**Written exercise a**
Reproduce the dataset entries from their first line through the line that contains "[Show More of BUS", both ends included, with every click coordinate multiplied by 1.45 and rounded to the nearest whole number, halves rounded up. Keep all other lines unchanged.

-2003 Annual Report-
THE PHILOSOPHY BEHIND THE MISSION
The Fund for Wild Nature believes that healthy ecosystems
are too essential to be sacrificed. Increasingly
rare, wild areas constitute the main reservoirs
of biodiversity. They also provide key spiritual
and scientific reference points for understanding
the planet's wondrous cycles of birth, life, death,
and decay.
The
Board's ideology is rooted in biocentrism and
the belief that the human experience has become
increasingly distressed because society has disconnected
from Nature, and has attempted to control natural
systems for short-sighted consumption. We may
perceive comfort and convenience, but the waste
we leave degrades our quality of life, and inflicts
a great deal of suffering on the other life with
which we share the Earth. When we realize our
kinship with these other life forms, we re-discover
our natural, wilder selves.
By
renouncing unlimited growth and the requisite
domination of Nature, we shed the apathy and disempowerment
induced by a corporate-dominated culture. This
will ultimately enrich our lives because these
ideas are grounded in our bedrock social and emotional
needs dating to our species' origin.
FROM THE BOARD
The Fund for Wild Nature finds and helps ambitious
groups that have practical and creative solutions
to today's worst environmental problems.
Nothing
short of thinking big will save what's left of
the natural order. That order is now breaking
down into chaos as habitats disappear, and the
animals and plants that are themselves crucial
to other species disappear with them; like water
going down a drain.
However,
addressing the ecological emergency can only be
done in small steps. Therefore, the Fund's challenge
is to identify groups that can bridge the gap
between the needs of Nature and society, and hopefully
make a difference before it's too late.
The
Great Plains Restoration Council is one such group.
The Fund for Wild Nature gave the Great Plains
Restoration Council its first grant in 1998 and
continues to support this small, vibrant organization.
Their current focus is building a popular base
among members of the Sioux nation of the Dakotas,
and in the inner city of Fort Worth, Texas. Their
ultimate goal is to restore a once-enormous ecosystem
whose inhabitants, from swift fox to ferruginous
hawk to wild buffalo, are in decline. To achieve
this, the group connects cultures from the Northern
to the Southern Plains that have both been marginalized
in the corporate search for groundwater, cheap
farmland, and oil.

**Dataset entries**
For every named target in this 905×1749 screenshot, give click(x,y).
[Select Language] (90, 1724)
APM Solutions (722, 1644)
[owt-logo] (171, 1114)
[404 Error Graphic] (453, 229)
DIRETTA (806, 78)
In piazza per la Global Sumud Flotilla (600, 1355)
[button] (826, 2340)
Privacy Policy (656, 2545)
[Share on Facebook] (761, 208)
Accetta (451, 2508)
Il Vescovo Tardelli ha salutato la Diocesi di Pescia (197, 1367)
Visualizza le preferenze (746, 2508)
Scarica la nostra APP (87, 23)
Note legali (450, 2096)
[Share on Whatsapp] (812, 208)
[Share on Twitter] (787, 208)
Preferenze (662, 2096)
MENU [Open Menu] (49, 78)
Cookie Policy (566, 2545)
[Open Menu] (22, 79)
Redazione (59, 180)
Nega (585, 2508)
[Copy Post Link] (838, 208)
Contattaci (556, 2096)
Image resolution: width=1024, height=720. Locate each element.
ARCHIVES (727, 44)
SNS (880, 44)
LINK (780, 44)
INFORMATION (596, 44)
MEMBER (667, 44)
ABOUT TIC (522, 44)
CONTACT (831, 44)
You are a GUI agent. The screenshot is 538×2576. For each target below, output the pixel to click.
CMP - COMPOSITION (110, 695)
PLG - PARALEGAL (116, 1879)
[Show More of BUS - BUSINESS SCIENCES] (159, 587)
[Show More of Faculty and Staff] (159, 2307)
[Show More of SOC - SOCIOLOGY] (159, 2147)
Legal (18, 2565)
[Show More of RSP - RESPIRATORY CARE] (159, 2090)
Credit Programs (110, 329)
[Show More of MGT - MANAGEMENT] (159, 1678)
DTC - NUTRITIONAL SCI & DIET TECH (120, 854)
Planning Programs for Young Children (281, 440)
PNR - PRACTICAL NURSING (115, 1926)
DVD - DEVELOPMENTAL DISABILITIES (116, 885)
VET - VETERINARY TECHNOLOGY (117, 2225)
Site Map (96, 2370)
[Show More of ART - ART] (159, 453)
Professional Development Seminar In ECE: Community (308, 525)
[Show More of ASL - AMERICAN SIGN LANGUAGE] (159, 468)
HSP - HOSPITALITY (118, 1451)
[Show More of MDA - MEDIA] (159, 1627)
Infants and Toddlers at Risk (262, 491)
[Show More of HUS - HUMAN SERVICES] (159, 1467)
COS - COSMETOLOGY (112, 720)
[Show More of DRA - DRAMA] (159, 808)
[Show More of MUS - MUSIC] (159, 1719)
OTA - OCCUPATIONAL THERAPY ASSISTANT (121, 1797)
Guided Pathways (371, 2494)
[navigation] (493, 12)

**Written exercise b**
Carry on the Fund for Wild Nature annual report from its last sentence.

**Expected answer a**
For every named target in this 905×1749 screenshot, give click(x,y).
[Select Language] (131, 2500)
APM Solutions (1047, 2384)
[owt-logo] (248, 1615)
[404 Error Graphic] (657, 332)
DIRETTA (1169, 113)
In piazza per la Global Sumud Flotilla (870, 1965)
[button] (1198, 3393)
Privacy Policy (951, 3690)
[Share on Facebook] (1103, 302)
Accetta (654, 3637)
Il Vescovo Tardelli ha salutato la Diocesi di Pescia (286, 1982)
Visualizza le preferenze (1082, 3637)
Scarica la nostra APP (126, 33)
Note legali (653, 3039)
[Share on Whatsapp] (1177, 302)
[Share on Twitter] (1141, 302)
Preferenze (960, 3039)
MENU [Open Menu] (71, 113)
Cookie Policy (821, 3690)
[Open Menu] (32, 115)
Redazione (86, 261)
Nega (848, 3637)
[Copy Post Link] (1215, 302)
Contattaci (806, 3039)
Image resolution: width=1024, height=720. Locate each element.
ARCHIVES (1054, 64)
SNS (1276, 64)
LINK (1131, 64)
INFORMATION (864, 64)
MEMBER (967, 64)
ABOUT TIC (757, 64)
CONTACT (1205, 64)
You are a GUI agent. The screenshot is 538×2576. For each target below, output the pixel to click.
CMP - COMPOSITION (160, 1008)
PLG - PARALEGAL (168, 2725)
[Show More of BUS - BUSINESS SCIENCES] (231, 851)

**Expected answer b**
A
society built on extracting groundwater and fossil
fuels demonstrates a pathological agnosticism
toward its own future. A vision for a very different
future must come about through cultural change.
The Rosebud and Pine Ridge communities, as autonomous
nations, have great potential to set aside land
for ecological restoration. And Texas, which can
be viewed as the epicenter of empire, may be just
a few election cycles from a demographic shift
that will -- unlikely as it sounds -- put Democrats
back in control. Imagine what might be possible
if urban minority communities in Fort Worth and
elsewhere stand up for an ecological prairie preserve.
Imagine the power of their commitment to this
vision after years of helping their friends in
the Sioux nation create such a landscape up north.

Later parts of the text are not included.